12/12/2016
Estudo detecta pela primeira vez impressão digital inequívoca de mudança climática na perda acelerada de glaciares de montanha; para cientistas, impacto do clima é “virtualmente certo”
DO OC
Uma nova metodologia sugere que o aquecimento global e suas causas humanas são realmente os grandes responsáveis pelo recuo de geleiras de montanha durante os séculos 20 e 21. Essas massas de gelo são fundamentais para o abastecimento de água em várias localidades, como a Bolívia, que vive sua pior seca em 25 anos e tem boa parte de seu fornecimento dependente dos Andes, e têm diminuído ao redor do planeta em regiões tão diversas quanto o Alasca e os trópicos africanos, a Patagônia e a Suíça.
O estudo é importante porque fornece pela primeira vez uma prova categórica daquela que é uma das consequências previstas mais imediatas de um planeta mais quente. Embora o elo entre a mudança climática causada por atividades humanas e o degelo esteja claro há anos, até agora os modelos computacionais usados para modelar o clima não conseguiam ligar o derretimento de geleiras individuais ao aquecimento global.
O relatório de avaliação do IPCC, painel do clima das Nações Unidas, por exemplo, afirmou em 2013 que era “provável” (conceito que representa cerca de 66% de possibilidade, no linguajar estatístico do IPCC) que os níveis de degelo monitorados no período tivessem sido de fato causados por mudanças climáticas.
O estudo da Universidade de Washington (EUA), publicado no periódico Nature Climate Change e apresentado hoje (12) durante evento da União Geofísica Americana (AGU), em São Francisco, eleva esse grau de confiança: o documento afirma que, para quase todas as geleiras contempladas, a influência de mudanças climáticas no derretimento é de mais de 90%, chegando, na maior parte dos casos estudados, a 99%. Isto equivale, na terminologia do IPCC, a dizer que é “virtualmente certo” que a causa do derretimento seja o clima alterado.
A análise do trio de cientistas foi realizada em 37 geleiras ao redor do mundo, com condições geográficas e ambientais diversas. Destas, 36 tinham 90% ou mais de probabilidade de terem tido seu degelo influenciado pela mudança climática. Em 21 delas, a chance era de 99%.
O grupo utilizou registros históricos e observação meteorológica das regiões para comparar variações naturais no tamanho das geleiras com mudanças observadas nos séculos 20 e 21 e calcular um coeficiente de variação desses dados. As alterações são então comparadas com um cenário sem mudanças no clima para calcular a probabilidade de relação de causa.
“Nossa pesquisa demonstra que a diminuição global de geleiras requer necessariamente uma mudança no clima de duração centenária e âmbito global”, afirmou ao OC o glaciologista Gerard Roe, pesquisador da Universidade de Washington e líder do estudo.
“É o estudo de atribuição mais abrangente até hoje sobre o recuo de geleiras.
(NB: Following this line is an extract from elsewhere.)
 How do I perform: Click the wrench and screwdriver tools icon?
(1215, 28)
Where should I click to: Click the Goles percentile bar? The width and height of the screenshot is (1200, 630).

Esperamos que nosso trabalho possa facilitar conclusões mais assertivas sobre o tema para a próxima elaboração de relatórios do IPCC”, afirma.
Estudos de atribuição, como este, buscam estabelecer as causas mais prováveis para uma mudança ou evento, utilizando os níveis de confiança estabelecidos pelo IPCC. A técnica incorporada na publicação não exige o uso de modelos computacionais e pode ser aplicada em qualquer região que possua um registro de observações suficientemente extenso.
O glaciologista brasileiro Jefferson Simões, diretor do Centro Polar e Climático da Universidade Federal do Rio Grande do Sul, reforça a importância da conclusão dos cientistas: “Os comportamentos das geleiras é demonstrativo de tendências nas escalas temporais de décadas e a retração observada ao longo do século 20 é uma resposta às tendências climáticas do século passado, não uma recuperação dinâmica de quaisquer condições antecedentes”, explica.
“Materiais midiáticos e educacionais utilizam muito a figura das geleiras, e nosso trabalho ajuda a fundamentar essa conexão. As observações que nos ajudam a compreender mudanças climáticas causadas pelo homem estão além de questionamentos”, pontua Roe, sinalizando também para a utilização da nova metodologia e suas implicações na formulação e continuidade de políticas públicas.
“Qualquer político possui a responsabilidade moral de buscar compreender atentamente as informações de milhares de especialistas. Esse conhecimento não deve ser negado ou minimizado”, conclui.